HAVADİS: Ülke olarak buna hazır değiliz mi buna? Bakanlık bu konuda çalışmıyor mu?
ARAR:
Bunu Turizm Bakanlığı’nın bence planlayıp bu kampanyayı başlatması lazım. Mesela bir Turizm Haftası ilan edilebilir mayıs ayında. O bir hafta boyunca ülkedeki tüm çevre, yol, ana yollar, Karayolları Dairesi ve Çevre Dairesi ve diğer kuruluşlar hep birden, bir seferberliğe girer ve gece gündüz ülkemizi turizme hazırlarız. Neden bunu söylüyorum. Çünkü zaten elimizde çok fazla alternatif yok. Hep söylemişimdir. Bu ülkede çimento fabrikaları kurup, çimento ihraç edecek halimiz yok. Bizim, ada ülkelerinde olduğu gibi en önemli unsurumuz turizmdir. O zaman turizmi iyi yapalım. Tabii burada turizm denince ortaya çok önemli bir sorun daha çıkıyor, ulaşım. Ulaşımsız turizm olmaz. Bütün kış her gün saat 11.30’dan, 19.00’a kadar Kıbrıs’tan İstanbul’a bir uçak yok. Bu çok acı. Bu insanların gözünde ulaşılmazlığı ortaya çıkartıyor ve ulaşılmazlık da turizmin en kötü noktası. Dolayısıyla burada THY ve Bayındırlık ve Ulaştırma Bakanlığı’na sloganları verirken çok önemli bir görev düşüyor. Bu sloganların güne eşit şekilde yayılması gerekiyor. Saat 19.00’da bakıyorsunuz üç tane uçak arka arkaya var. Sonra, bir daha da yok. Şimdi ne oluyor o zaman. İnsan acil durumda gitmesi veya gelmesi gerektiği zaman bunu yapamaması çok üzücü. Turizmci Aziz Kent ben bu adaya geldiğimde benimle bir sohbeti olmuştu ve “Bu ülkeyi şatıl uçuşlar kurtarır” demişti. Şu anda öyle bir potansiyel yok ama eminim ki çok doğru söylenmiş bir laf ve bugüne kadar da gerçekleştirilememiş. Biz ulaşımı çözersek ki burada THY’ye büyük görev düşüyor. Özellikle bugün Kuzey Kıbrıs’ın çok önemli destinasyonlara olan Tahran, Bakü, Tel Aviv, Şam ve Beyrut’a; Trabzon, Adana, Antalya ve Gaziantep’e touchdown’lu seferler yaptığımız zaman tıpkı Londra’dan yaptığımız gibi, ülke turizmi kurtulur. Ben eminim ki, bu ülkenin yolları, daha kırk bin yataklık oteli çeker. Çünkü şu anda Türkiye’nin yardımlarıyla yollarımız çok düzeldi, çok güzelleşti. Çok da büyük bir trafik akışı yok. Bugün mesela Lapta-Girne yolu bittiği zaman bölgede çok ciddi bir trafik akışı olacak. Ama bu trafiği çekebilecek güçte. Aynı şekilde, Güney yolu, Kuzey yolu, Güzelyurt-Lefkoşa yolu hepsi çift şeritli ve gayet kaliteli olmuş.
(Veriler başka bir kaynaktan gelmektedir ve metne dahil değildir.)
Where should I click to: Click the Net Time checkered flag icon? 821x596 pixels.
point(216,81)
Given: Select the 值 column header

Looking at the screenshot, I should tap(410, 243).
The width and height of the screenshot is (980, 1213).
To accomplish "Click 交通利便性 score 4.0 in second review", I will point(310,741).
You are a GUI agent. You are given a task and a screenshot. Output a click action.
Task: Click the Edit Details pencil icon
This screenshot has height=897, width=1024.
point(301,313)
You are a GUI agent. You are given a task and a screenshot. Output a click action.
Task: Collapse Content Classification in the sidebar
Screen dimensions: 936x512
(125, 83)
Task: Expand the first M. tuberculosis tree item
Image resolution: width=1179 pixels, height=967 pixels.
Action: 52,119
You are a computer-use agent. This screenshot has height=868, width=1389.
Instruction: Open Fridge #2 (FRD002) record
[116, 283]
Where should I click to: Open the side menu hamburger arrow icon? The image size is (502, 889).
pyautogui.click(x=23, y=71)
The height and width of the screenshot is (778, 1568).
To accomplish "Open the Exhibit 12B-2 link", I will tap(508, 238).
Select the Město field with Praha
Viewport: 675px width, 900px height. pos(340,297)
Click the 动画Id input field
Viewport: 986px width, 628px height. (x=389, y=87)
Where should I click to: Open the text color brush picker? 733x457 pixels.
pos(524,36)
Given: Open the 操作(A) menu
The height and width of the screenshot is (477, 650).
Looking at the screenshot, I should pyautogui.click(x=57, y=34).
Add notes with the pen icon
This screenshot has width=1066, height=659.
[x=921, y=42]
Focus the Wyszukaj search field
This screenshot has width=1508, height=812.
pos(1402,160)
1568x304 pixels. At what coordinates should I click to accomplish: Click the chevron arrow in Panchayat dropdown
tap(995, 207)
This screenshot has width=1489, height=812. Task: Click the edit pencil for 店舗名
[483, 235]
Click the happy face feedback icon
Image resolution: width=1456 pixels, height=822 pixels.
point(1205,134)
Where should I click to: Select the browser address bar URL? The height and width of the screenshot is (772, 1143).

HAVADİS: Bu kadar yüksek bir talep var mıdır ülkeye 40 bin yatak açısından?
ARAR:
Ulaşımı çözdüğümüz ve tanıtımı hallettiğimiz zaman neden böyle bir talep olmasın. Kuzey Kıbrıs kadar bugün korunmuş, gastronomisi zengin bir yer var mıdır?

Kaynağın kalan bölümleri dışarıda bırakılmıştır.